::: Text segment

Once the snapshot, if any, is restored, both databases (and any other participating clusters) start sending binary logs of changes from DR tables to the other cluster.
If any errors occur during the snapshot transmission, replication stops and must be restarted from the beginning. However, once the third step is reached, replication proceeds independently for each unique partition and, in a K safe environment, the DR process becomes durable across node failures and rejoins as well as cluster shutdowns and restarts.
SQL statements such as DELETE, INSERT, and UPDATE are transmitted through the DR binary logs, but schema changes are not. So you must be careful to only make changes to the schema of DR tables while the XDCR clusters are paused and quiesced. If not, a schema change to one cluster will likely break replication.

::::::

= Problems to work on =
A) In the passage on database replication, repeat the text between "If any errors" and "shutdowns and restarts.", inclusive.
B) Decide whether each statement agrees with the passage on database replication, answering yes or no and quoting the words that settle it:
(i) Schema changes are sent through the DR binary logs.
(ii) An error during snapshot transmission means replication has to start over from the beginning.
(iii) Once the third step is reached, replication proceeds for all partitions together as one unit.
C) Write the next part of the passage on database replication, picking up after its final sentence.
The material after this passage comes from a different source.

::: Source material

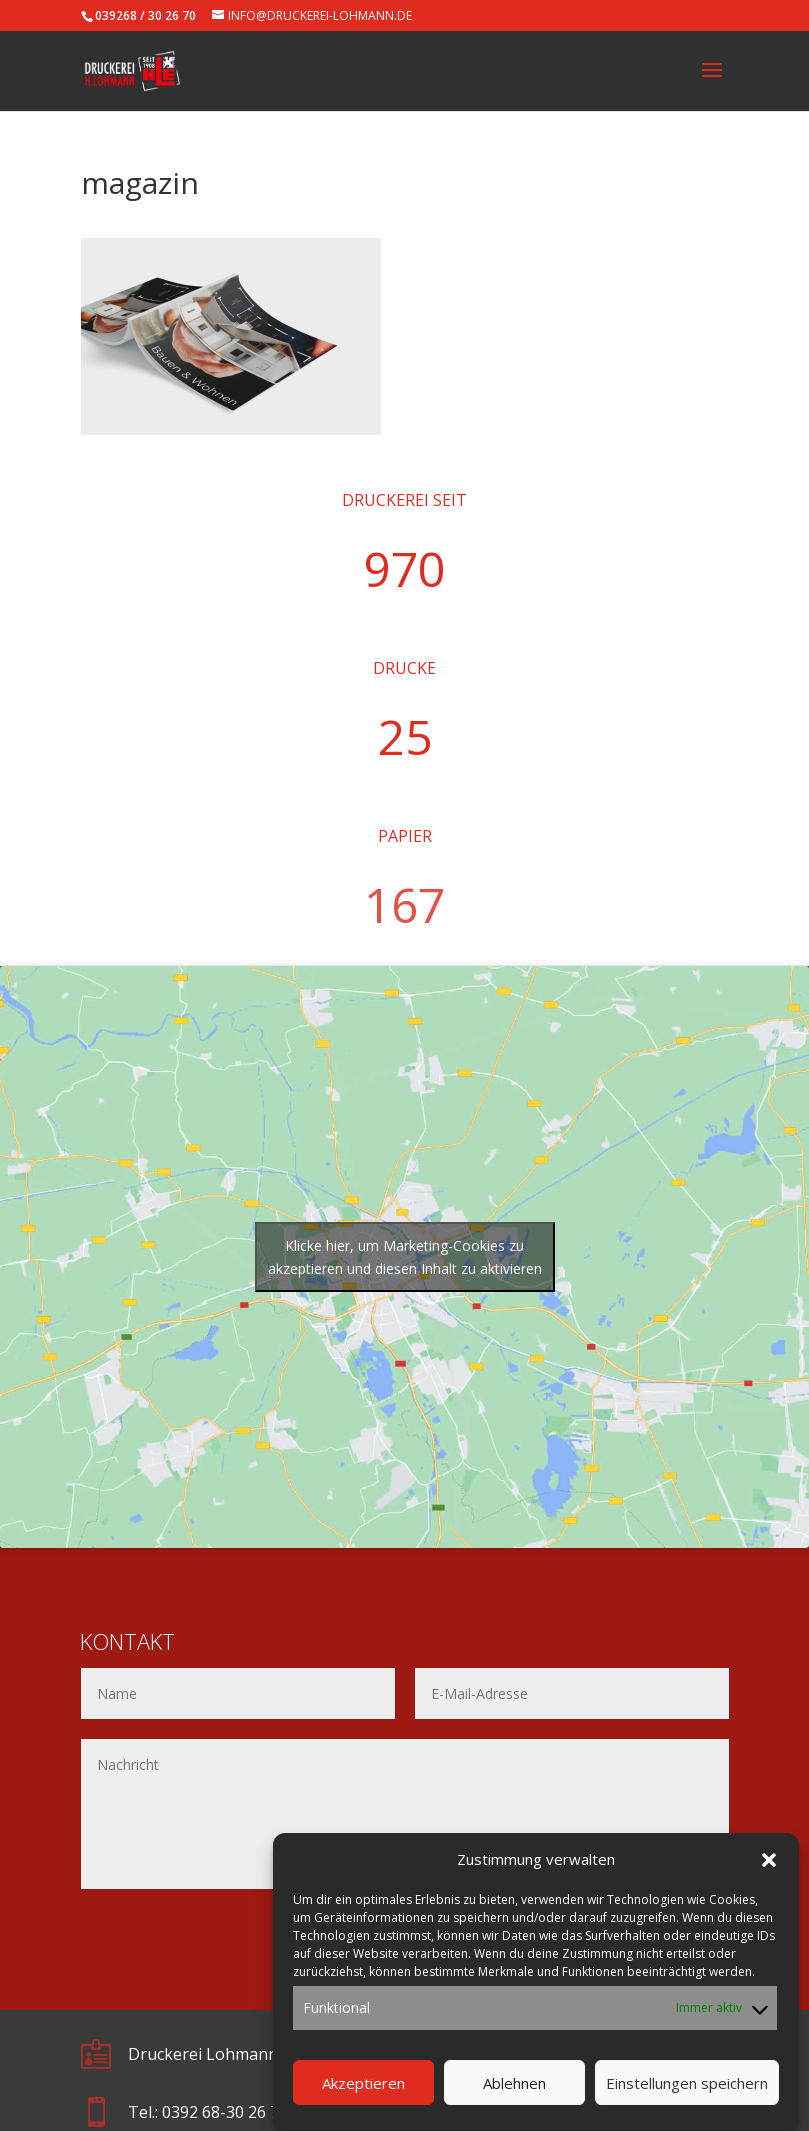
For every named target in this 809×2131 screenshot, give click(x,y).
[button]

::::::

= Task-by-task results =
A)
If any errors occur during the snapshot transmission, replication stops and must be restarted from the beginning. However, once the third step is reached, replication proceeds independently for each unique partition and, in a K safe environment, the DR process becomes durable across node failures and rejoins as well as cluster shutdowns and restarts.

B)
(i) No: "SQL statements such as DELETE, INSERT, and UPDATE are transmitted through the DR binary logs, but schema changes are not."
(ii) Yes: "If any errors occur during the snapshot transmission, replication stops and must be restarted from the beginning."
(iii) No: "once the third step is reached, replication proceeds independently for each unique partition"

C)
The process for changing the schema for DR tables in XDCR is the following:
Pause and drain the outstanding DR binary logs on all clusters using the voltadmin pause --wait command
Update the schema for the DR tables on all clusters
Resume all clusters using the voltadmin resume command
If, for any reason, you need to break replication between the XDCR databases, you can issue the voltadmin dr reset command to any cluster. For example, if one of two clusters goes down and will not be brought back online for an extended period, you can issue a voltadmin dr reset command on the remaining cluster to tell it to stop queuing binary logs. If not, the logs will be saved on disk, waiting for the other cluster to return, until you run out of disk space.
When using multiple clusters in an XDCR environment, you must choose whether to break replication with all other clusters (voltadmin dr reset --all) or with one specific cluster. Breaking replication with all clusters means that all of the other clusters will need to restart DR from scratch to rejoin the XDCR environment. Breaking replication with a single cluster means the remaining clusters retain their XDCR relationship.
If you wish to remove just one, active cluster from the XDCR relationship, you can issue the voltadmin dr drop command to the cluster you wish to remove. This command finalizes any remaining DR logs on the cluster and tells all other clusters to break their DR connection with that cluster. If the cluster you want to remove is not currently running, you can issue the voltadmin dr reset --cluster=n to all the remaining clusters where n is the cluster ID of the cluster being removed.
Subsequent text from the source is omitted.